Aim of the task: From the entries below, output the line with "Viewport: 1568px width, 681px height." and each following line up to and including the line with "Given: Toggle the EDL shader icon", exactly as written.

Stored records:
■ ■ ■ ■ ■ ■ ■

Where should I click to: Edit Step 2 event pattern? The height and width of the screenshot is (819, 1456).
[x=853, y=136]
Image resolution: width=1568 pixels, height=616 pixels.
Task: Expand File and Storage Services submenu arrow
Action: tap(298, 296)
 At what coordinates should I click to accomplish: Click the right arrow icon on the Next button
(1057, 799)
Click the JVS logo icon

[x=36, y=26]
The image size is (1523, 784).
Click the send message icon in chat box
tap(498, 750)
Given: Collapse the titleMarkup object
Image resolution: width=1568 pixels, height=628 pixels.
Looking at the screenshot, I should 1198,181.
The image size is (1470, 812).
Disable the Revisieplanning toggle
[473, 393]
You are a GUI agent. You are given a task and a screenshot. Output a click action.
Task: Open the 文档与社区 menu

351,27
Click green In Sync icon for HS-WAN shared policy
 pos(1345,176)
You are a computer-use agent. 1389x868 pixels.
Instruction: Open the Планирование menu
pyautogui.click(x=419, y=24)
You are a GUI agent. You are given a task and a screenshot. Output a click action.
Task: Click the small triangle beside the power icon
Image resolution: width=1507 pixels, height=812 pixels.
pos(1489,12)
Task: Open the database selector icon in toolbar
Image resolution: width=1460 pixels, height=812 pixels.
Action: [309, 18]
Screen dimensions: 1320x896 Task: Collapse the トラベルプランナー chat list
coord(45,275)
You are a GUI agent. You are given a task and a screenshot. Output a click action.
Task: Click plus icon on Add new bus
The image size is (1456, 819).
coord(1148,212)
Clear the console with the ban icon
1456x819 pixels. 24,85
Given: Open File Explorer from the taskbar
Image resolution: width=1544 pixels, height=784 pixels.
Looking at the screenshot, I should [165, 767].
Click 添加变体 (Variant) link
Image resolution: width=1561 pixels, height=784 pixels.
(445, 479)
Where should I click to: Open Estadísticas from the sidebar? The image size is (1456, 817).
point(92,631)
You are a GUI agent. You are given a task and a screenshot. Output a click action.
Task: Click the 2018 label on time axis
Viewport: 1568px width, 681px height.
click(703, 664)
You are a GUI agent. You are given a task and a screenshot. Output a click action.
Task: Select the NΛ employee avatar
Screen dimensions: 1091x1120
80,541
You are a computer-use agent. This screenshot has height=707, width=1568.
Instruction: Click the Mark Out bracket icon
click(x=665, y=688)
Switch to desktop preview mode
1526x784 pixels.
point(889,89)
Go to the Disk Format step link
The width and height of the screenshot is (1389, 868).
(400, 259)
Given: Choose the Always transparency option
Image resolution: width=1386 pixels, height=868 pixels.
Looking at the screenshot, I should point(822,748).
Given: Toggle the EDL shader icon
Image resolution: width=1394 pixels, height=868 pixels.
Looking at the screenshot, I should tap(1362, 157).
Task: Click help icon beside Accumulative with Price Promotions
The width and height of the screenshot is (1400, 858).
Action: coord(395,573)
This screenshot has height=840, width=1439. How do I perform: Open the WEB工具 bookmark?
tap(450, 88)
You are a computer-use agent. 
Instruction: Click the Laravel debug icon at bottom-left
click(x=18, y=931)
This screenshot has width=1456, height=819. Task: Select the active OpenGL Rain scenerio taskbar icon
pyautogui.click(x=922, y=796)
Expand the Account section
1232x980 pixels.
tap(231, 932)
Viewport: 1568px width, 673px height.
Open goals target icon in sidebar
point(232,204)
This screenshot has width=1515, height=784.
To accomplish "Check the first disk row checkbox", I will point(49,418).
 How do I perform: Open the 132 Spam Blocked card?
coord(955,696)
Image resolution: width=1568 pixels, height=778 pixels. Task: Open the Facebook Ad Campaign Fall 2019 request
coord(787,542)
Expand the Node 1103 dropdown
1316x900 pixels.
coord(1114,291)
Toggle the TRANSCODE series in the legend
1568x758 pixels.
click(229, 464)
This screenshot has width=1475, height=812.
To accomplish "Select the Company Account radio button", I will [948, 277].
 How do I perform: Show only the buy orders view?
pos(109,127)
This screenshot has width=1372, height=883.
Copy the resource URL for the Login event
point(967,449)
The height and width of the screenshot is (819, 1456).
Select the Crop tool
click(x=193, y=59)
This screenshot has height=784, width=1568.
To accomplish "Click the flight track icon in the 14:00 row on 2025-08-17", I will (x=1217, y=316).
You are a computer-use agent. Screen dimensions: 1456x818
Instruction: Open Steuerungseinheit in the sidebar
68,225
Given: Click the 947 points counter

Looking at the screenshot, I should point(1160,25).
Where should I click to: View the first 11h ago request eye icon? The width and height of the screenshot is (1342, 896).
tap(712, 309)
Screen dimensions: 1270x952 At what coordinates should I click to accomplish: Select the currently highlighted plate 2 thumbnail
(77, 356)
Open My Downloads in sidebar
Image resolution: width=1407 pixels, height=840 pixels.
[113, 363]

■ ■ ■ ■ ■ ■ ■

Output of the exercise:
Viewport: 1568px width, 681px height.
click(703, 664)
You are a GUI agent. You are given a task and a screenshot. Output a click action.
Task: Select the NΛ employee avatar
Screen dimensions: 1091x1120
80,541
You are a computer-use agent. This screenshot has height=707, width=1568.
Instruction: Click the Mark Out bracket icon
click(x=665, y=688)
Switch to desktop preview mode
1526x784 pixels.
point(889,89)
Go to the Disk Format step link
The width and height of the screenshot is (1389, 868).
(400, 259)
Given: Choose the Always transparency option
Image resolution: width=1386 pixels, height=868 pixels.
Looking at the screenshot, I should point(822,748).
Given: Toggle the EDL shader icon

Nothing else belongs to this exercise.